My hike along Castle Crest Wildflower Trail brought me to an area bursting with Lewis monkey flowers, yellow monkey flower, monkshood, and asters. A ranger on the trail said that this week in mid-July was usually peak wildflower time in the park. However, because there had been little snowpack, spring had arrived six weeks early. What we saw now was more like the flower display at the end of August.

Perhaps the highlight of the experience was swimming in Crater Lake. There are two spots where swimming is allowed, near the boat dock for the boat tours on the crater’s edge, and along Wizard Island’s shore. The water is so clear, so blue, so pure, so inviting, how can you not go in? It was also cold, of course, but not as cold as the Pacific Ocean in Santa Cruz nor as freezing as the mountain rivers we would visit later in the trip.

We chose to go on the Wizard Island shuttle boat tour; we would be dropped off and given three hours to explore the island on our own. Wizard Island is the cinder cone that arises out of the lake bottom. To get to the boat dock requires hiking down the steep side of the crater on a trail of sharp switchbacks. Going down was relatively easy but I knew the hike up would be very demanding, especially at 6,500 – 7,000” altitude. At the lake’s edge, people were gathering, some for boat tours, and others to swim from the rocky shore.

While enjoying another sunny day, we sped across the lake to Wizard Island. Most of the people in our boat, including us, immediately began the hike to Fumarole Bay, a favorite swimming spot. The water here is pristine; we were even encouraged to drink right from the lake. Crater Lake is renowned for the remarkable blue hues of the water and it did not disappoint. At the shoreline, it shown with a rich turquoise glow and then deepened into cobalts and ceruleans.

The trail was longer and more difficult than expected. It went over lumpy, rough volcanic rock and, at one point, everyone we followed, and therefore us too, lost the trail. We found ourselves scrambling over an unstable, dangerous jumble of boulders. Only on our return hike, when we saw a ranger on the lost section of trail, did we correct our previous mistake.

Once at the bay, Chris took immediately to the beautiful waters. I hadn’t brought a swimming suit which I regretted terribly.

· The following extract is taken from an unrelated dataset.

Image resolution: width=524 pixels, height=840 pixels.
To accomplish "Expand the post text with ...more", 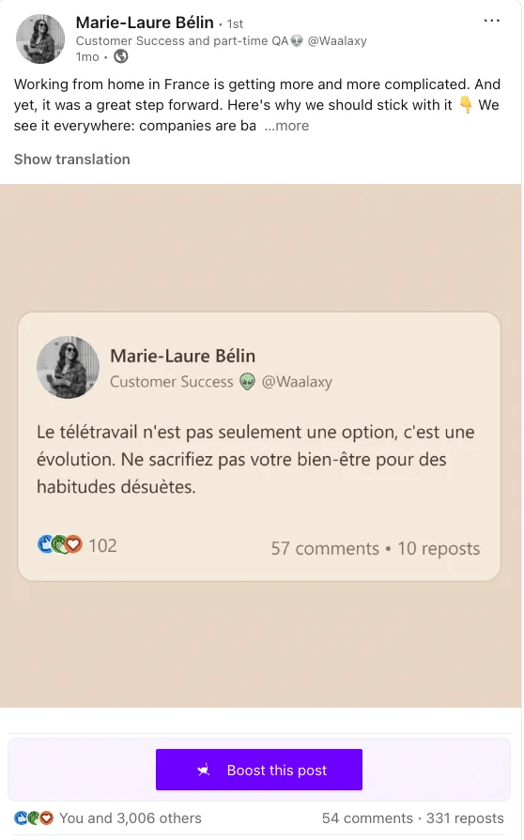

Everyone had said how cold the water was, and being someone who doesn’t like frigid temperatures, I figured I’d stay on dry land. But the water was just ordinary cold, not intolerable extreme-cold. Maybe around 60°.

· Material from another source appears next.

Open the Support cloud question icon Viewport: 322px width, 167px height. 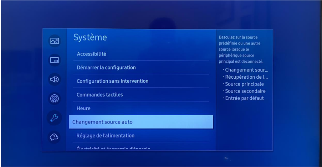[55, 137]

Returning to meet the boat shuttle back, we arrived early at the island dock and still had about 50 minutes. The water gently lapping along the rocks was extraordinarily attractive, compelling. Finally, I could stand it no more, and I stripped off my pants and went in with my underwear and shirt. It was gorgeous; the cold quickly faded, becoming instead refreshing, rejuvenating and restorative. I hadn’t showered for three days so it felt particularly cleansing. Being enveloped in the shimmering clear blueness was therapy for the soul.

After the boat trip back, we began the grueling trudge up the steep slope to the parking lot. The sweat and grime that had been washed away, returned.